══ SOURCE MATERIAL
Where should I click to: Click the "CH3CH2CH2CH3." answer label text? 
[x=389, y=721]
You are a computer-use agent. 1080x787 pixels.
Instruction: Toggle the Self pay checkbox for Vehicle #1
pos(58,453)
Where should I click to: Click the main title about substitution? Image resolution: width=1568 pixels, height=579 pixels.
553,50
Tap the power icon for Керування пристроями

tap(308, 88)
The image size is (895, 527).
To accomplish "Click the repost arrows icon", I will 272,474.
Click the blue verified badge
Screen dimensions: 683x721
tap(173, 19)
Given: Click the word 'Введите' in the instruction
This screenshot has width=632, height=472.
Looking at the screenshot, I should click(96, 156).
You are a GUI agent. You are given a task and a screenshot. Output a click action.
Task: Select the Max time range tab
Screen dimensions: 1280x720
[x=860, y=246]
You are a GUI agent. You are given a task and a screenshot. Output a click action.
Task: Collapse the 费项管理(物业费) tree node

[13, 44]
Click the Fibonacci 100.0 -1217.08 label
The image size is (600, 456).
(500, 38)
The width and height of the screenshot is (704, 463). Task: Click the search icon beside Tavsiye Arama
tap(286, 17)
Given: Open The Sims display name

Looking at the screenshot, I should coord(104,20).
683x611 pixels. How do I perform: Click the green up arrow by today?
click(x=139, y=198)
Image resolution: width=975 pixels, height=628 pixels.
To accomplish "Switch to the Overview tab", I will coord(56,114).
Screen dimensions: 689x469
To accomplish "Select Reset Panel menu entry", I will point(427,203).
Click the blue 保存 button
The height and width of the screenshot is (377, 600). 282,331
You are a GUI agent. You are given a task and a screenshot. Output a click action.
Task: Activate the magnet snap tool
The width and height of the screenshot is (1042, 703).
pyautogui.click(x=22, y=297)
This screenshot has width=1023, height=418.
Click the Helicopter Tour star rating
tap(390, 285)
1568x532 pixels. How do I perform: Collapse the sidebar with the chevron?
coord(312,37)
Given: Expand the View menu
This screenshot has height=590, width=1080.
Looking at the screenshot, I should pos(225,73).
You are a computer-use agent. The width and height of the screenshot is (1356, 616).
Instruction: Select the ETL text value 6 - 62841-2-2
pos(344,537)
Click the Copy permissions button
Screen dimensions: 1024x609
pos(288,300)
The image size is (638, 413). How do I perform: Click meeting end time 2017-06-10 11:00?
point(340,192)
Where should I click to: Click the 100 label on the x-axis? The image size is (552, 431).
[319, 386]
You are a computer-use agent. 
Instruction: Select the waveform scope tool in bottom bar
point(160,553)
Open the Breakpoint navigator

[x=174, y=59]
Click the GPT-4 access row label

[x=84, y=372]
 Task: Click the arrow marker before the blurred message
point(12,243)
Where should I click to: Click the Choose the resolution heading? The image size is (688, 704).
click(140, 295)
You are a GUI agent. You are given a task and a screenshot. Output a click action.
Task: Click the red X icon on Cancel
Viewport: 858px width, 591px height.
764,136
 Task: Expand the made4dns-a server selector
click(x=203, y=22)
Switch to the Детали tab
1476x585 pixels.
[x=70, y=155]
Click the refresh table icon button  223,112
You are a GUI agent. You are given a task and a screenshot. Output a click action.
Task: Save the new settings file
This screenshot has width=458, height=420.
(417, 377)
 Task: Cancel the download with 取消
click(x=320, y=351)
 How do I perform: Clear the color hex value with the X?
════
## INSTRUCTIONS TO FOLLOW
Looking at the records above, work out how many lines include the word "will", then give that number by itself.

## FINAL ANSWER
3